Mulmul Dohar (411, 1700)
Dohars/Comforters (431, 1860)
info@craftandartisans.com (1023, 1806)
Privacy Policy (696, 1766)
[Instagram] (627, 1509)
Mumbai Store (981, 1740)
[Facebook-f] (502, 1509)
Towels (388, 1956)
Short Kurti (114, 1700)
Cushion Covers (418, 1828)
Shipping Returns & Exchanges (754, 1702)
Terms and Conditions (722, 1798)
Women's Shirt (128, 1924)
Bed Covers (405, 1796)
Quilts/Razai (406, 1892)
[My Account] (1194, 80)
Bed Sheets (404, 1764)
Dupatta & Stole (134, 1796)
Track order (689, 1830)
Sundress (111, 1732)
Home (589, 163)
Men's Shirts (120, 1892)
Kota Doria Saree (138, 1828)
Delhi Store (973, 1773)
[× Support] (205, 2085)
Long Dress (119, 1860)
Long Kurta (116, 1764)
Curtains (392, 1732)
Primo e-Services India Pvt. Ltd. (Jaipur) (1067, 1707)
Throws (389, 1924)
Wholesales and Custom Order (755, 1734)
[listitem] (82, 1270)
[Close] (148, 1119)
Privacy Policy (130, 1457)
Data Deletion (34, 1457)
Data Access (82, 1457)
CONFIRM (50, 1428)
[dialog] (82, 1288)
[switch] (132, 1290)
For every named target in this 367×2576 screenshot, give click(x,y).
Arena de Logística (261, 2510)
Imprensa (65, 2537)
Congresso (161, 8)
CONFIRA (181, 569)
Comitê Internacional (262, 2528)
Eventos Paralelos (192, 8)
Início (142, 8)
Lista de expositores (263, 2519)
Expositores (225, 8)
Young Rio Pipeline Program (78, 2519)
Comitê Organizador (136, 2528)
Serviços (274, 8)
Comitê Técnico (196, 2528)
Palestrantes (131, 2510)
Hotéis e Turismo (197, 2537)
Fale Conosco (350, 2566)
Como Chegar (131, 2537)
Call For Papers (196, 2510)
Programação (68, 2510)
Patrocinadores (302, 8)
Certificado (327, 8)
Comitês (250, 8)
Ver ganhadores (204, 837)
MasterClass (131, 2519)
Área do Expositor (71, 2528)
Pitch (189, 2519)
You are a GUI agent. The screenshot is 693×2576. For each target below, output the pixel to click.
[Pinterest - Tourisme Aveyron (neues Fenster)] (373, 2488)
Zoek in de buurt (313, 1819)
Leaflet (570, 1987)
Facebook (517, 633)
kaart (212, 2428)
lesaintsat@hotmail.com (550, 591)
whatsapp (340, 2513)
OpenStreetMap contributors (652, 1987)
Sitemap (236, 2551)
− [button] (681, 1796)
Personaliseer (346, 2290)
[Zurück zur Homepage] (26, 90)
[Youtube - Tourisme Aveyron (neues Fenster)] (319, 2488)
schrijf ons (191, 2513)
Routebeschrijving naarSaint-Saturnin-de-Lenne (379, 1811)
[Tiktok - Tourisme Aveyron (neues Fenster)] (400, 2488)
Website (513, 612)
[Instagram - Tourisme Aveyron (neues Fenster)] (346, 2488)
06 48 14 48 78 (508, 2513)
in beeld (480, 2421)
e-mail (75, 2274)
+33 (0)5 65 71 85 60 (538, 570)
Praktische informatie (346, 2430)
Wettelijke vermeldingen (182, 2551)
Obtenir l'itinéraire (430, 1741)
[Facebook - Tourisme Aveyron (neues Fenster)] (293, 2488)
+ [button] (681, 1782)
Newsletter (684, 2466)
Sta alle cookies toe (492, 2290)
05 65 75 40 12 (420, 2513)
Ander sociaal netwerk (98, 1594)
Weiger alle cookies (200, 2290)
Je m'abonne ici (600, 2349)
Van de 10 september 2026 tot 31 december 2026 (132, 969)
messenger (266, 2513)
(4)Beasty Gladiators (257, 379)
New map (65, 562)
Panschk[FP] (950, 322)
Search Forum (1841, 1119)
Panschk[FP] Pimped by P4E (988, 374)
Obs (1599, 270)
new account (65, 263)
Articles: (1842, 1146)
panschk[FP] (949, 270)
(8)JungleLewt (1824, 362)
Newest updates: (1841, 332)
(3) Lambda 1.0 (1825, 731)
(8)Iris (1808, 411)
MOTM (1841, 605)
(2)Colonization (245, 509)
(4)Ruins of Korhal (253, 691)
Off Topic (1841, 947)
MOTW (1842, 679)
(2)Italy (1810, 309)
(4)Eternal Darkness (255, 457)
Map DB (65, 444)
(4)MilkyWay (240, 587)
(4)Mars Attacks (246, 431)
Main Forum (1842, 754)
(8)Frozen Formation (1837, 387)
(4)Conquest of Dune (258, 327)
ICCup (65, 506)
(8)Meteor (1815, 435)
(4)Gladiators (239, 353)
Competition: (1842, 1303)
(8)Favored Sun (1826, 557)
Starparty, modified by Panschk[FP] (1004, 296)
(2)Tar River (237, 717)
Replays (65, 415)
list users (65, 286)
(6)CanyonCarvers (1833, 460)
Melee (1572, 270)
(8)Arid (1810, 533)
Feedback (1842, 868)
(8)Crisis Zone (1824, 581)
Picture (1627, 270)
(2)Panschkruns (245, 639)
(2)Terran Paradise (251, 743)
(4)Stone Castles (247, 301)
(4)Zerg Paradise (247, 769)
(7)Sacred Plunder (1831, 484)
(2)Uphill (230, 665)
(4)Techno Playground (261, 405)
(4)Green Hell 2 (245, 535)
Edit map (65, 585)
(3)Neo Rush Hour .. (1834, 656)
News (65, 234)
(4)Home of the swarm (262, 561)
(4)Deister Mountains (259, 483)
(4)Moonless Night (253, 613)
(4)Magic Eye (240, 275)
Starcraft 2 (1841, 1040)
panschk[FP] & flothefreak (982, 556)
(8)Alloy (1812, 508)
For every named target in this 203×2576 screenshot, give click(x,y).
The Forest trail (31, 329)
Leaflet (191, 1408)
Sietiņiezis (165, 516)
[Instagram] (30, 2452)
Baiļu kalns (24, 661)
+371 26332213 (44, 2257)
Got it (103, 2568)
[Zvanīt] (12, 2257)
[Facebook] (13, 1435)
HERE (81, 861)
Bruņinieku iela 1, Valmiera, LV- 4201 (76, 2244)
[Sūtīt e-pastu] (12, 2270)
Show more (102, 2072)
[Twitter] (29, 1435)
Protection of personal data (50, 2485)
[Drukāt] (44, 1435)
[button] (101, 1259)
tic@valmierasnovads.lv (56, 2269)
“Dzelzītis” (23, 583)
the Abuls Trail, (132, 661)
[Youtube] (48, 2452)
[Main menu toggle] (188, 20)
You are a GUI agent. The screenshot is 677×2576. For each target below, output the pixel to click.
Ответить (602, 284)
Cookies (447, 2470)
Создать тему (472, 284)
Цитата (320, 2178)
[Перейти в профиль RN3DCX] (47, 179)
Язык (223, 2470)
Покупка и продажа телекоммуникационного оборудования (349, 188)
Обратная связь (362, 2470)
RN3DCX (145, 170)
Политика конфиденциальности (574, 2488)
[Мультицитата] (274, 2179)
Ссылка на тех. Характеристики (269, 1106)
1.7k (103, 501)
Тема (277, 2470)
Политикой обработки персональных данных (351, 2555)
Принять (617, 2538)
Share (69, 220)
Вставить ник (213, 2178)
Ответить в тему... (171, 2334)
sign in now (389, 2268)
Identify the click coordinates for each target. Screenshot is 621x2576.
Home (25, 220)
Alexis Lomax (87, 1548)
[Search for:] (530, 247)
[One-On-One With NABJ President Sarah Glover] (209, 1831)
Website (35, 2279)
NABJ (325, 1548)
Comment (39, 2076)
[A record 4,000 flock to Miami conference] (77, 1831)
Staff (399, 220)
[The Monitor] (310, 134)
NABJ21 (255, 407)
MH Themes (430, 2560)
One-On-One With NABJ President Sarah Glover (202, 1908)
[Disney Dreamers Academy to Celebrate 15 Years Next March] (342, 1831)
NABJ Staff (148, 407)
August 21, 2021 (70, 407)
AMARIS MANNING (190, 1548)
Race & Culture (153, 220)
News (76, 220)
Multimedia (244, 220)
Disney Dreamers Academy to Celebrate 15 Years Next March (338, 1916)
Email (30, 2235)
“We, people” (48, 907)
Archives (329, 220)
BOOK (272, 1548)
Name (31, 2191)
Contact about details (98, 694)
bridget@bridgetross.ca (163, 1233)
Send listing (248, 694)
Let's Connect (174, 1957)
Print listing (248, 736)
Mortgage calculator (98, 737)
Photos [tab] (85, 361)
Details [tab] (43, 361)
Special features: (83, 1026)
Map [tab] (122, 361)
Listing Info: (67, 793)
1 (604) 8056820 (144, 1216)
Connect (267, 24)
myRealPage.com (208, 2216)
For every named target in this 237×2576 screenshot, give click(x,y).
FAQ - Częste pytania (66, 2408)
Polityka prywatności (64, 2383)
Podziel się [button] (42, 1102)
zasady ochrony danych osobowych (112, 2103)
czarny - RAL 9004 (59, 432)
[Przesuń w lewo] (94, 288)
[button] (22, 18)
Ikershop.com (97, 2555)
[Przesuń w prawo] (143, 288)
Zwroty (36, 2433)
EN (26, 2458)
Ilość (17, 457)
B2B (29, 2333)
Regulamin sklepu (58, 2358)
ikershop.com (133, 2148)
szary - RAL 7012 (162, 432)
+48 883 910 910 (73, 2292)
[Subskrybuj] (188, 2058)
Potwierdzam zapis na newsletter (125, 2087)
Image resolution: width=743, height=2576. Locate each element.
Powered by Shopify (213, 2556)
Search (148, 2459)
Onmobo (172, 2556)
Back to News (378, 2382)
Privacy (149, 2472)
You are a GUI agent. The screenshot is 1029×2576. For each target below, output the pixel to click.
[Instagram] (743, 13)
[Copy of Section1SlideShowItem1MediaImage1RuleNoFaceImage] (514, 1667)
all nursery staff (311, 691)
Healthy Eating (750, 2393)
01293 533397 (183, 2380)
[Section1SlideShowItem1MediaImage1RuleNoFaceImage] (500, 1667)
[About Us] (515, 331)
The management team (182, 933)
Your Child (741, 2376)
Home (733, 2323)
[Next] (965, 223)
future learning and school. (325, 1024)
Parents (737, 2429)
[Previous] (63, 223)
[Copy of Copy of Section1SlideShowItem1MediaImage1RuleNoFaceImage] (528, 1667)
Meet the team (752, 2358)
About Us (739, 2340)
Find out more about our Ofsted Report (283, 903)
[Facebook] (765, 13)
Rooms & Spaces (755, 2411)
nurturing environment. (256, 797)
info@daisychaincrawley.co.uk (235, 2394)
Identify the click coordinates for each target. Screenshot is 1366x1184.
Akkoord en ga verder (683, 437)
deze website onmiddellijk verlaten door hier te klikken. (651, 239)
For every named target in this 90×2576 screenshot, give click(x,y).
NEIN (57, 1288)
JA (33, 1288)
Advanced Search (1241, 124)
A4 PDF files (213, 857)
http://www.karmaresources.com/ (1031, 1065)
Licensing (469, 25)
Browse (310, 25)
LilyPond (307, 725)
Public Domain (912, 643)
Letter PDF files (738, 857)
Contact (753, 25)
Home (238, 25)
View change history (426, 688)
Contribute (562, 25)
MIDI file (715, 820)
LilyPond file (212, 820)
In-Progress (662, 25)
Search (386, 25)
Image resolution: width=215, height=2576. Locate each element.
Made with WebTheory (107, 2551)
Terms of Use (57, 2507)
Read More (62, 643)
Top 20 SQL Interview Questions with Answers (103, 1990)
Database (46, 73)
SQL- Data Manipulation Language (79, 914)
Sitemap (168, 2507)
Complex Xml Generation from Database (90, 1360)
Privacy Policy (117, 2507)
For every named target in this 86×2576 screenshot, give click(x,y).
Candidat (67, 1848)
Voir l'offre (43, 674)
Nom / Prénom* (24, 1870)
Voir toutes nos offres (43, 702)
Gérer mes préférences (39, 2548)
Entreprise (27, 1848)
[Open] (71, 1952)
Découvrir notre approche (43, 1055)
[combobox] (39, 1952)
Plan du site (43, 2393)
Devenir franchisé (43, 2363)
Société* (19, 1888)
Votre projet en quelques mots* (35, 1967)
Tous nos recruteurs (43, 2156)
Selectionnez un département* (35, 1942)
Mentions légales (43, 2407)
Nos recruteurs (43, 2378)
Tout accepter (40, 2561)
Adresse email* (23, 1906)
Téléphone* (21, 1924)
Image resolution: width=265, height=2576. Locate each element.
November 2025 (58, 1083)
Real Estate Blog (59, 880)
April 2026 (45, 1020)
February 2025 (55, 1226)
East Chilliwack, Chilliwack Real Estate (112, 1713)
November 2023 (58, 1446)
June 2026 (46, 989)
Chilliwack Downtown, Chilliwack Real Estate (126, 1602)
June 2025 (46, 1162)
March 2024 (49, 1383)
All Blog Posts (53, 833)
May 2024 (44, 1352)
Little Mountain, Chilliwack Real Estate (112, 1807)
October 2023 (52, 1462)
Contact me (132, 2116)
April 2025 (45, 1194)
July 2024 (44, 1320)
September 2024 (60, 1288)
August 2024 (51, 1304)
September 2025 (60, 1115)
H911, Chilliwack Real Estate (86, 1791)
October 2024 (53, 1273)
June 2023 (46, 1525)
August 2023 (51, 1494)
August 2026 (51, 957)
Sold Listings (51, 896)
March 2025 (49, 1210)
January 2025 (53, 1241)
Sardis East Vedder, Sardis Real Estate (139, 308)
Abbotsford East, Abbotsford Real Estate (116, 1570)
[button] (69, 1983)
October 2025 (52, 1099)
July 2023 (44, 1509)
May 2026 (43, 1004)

===

EXERCISE BRIEF
If a line in the entries above contains the word "Dreamers", count it, and give only the final number.

PROBLEM SOLUTION
2